(用于定位文字和元素的条目)

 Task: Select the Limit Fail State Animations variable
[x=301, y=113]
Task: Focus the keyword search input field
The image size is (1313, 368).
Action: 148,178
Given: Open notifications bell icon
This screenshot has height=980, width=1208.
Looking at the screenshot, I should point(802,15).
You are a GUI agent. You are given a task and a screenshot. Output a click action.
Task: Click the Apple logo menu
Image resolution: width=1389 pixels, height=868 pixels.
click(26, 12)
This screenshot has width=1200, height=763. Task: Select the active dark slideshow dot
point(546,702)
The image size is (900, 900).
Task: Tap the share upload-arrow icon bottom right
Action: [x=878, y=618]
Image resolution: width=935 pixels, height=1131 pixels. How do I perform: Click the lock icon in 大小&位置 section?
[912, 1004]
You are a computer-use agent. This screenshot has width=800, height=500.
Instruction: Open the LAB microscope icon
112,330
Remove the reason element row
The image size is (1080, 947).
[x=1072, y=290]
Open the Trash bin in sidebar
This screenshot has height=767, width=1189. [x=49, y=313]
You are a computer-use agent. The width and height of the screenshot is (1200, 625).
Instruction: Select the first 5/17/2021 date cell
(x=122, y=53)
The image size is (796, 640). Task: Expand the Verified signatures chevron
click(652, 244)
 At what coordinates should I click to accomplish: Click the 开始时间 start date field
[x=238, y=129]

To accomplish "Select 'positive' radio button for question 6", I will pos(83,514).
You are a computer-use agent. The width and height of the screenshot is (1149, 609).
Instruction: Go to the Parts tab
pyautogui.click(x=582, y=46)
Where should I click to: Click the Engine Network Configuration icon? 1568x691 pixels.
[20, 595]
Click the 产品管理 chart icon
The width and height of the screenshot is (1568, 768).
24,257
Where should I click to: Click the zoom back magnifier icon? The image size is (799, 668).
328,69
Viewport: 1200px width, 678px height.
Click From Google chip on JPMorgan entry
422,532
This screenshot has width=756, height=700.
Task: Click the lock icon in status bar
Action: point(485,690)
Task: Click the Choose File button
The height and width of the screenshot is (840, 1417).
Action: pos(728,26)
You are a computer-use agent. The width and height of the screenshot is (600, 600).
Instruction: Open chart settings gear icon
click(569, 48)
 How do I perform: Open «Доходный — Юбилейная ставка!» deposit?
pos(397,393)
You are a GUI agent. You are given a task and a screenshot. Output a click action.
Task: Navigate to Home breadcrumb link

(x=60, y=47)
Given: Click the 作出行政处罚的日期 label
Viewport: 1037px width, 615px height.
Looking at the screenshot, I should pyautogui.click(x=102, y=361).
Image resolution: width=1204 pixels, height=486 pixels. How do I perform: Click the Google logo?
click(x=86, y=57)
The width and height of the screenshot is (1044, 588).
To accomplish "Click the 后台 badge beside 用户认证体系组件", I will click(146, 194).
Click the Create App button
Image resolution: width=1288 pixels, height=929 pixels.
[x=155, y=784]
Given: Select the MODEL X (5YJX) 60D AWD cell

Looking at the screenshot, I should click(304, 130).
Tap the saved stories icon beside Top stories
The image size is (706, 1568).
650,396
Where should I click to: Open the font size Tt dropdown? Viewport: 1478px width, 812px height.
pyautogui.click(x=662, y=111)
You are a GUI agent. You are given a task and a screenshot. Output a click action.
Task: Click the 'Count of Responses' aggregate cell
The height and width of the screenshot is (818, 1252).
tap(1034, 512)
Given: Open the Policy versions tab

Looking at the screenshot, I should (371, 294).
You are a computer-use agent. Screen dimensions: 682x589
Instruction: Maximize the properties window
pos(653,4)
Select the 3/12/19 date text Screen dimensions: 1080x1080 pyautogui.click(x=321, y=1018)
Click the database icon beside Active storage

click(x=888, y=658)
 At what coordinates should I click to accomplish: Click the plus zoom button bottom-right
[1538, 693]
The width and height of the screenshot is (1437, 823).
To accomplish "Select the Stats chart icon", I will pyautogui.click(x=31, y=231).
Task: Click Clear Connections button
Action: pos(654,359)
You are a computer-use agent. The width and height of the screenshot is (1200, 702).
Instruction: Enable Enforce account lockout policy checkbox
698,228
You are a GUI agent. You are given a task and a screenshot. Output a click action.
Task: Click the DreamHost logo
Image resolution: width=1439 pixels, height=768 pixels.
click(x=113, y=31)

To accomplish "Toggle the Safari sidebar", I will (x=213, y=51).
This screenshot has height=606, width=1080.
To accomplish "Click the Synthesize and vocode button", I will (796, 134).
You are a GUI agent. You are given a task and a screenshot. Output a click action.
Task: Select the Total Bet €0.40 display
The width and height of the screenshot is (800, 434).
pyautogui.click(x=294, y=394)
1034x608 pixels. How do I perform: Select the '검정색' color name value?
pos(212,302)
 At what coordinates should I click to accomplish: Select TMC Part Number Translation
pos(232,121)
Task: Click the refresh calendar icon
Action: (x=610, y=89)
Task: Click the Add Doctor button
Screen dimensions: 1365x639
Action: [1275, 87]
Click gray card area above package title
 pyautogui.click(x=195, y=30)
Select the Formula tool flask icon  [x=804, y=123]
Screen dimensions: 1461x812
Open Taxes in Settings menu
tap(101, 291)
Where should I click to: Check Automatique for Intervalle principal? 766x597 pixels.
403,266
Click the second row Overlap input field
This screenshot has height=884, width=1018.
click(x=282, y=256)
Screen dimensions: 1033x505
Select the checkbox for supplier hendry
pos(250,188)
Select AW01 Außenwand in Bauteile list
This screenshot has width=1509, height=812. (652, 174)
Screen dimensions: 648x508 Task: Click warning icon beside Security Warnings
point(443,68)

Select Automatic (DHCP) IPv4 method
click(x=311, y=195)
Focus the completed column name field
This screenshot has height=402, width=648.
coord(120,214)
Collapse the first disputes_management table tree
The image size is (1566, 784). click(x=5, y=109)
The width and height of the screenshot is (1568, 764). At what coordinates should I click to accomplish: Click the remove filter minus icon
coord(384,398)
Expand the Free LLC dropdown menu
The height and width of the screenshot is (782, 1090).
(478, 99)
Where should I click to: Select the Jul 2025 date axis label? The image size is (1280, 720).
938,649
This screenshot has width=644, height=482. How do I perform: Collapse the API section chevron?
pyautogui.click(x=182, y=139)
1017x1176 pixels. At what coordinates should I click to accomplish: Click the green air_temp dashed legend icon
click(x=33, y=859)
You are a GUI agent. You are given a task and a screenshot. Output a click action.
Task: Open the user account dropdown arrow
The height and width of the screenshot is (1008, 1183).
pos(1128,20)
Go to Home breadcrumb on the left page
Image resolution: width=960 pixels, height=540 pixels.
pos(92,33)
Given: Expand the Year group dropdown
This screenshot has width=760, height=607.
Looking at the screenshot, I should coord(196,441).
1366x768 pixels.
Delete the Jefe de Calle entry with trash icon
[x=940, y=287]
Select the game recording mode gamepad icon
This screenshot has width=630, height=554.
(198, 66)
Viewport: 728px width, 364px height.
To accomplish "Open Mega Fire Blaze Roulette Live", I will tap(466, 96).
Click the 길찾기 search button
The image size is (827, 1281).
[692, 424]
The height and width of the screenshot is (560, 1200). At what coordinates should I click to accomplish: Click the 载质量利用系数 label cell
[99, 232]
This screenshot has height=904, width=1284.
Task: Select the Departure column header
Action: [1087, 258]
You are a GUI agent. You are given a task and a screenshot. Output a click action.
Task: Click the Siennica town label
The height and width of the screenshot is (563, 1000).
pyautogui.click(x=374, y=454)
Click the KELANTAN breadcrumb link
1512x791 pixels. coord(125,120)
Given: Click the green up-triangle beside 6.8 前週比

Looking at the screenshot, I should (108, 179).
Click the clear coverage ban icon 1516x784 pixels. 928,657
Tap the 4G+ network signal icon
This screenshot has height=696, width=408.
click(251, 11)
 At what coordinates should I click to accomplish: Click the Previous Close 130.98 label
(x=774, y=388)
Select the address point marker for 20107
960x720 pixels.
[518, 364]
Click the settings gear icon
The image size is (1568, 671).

▶ 待解决问题: 请修改以下条目：从包含“Where should I click to: Click the zoom”的那一行起，到包含“(x=60, y=47)”的那一行止，首尾两行都算在内。将其中的“Choose File”改为“Select File”，其余一字不动，然后写出改好的这些行。

▶ 完整输出:
Where should I click to: Click the zoom back magnifier icon? The image size is (799, 668).
328,69
Viewport: 1200px width, 678px height.
Click From Google chip on JPMorgan entry
422,532
This screenshot has width=756, height=700.
Task: Click the lock icon in status bar
Action: point(485,690)
Task: Click the Select File button
The height and width of the screenshot is (840, 1417).
Action: pos(728,26)
You are a computer-use agent. The width and height of the screenshot is (600, 600).
Instruction: Open chart settings gear icon
click(569, 48)
 How do I perform: Open «Доходный — Юбилейная ставка!» deposit?
pos(397,393)
You are a GUI agent. You are given a task and a screenshot. Output a click action.
Task: Navigate to Home breadcrumb link

(x=60, y=47)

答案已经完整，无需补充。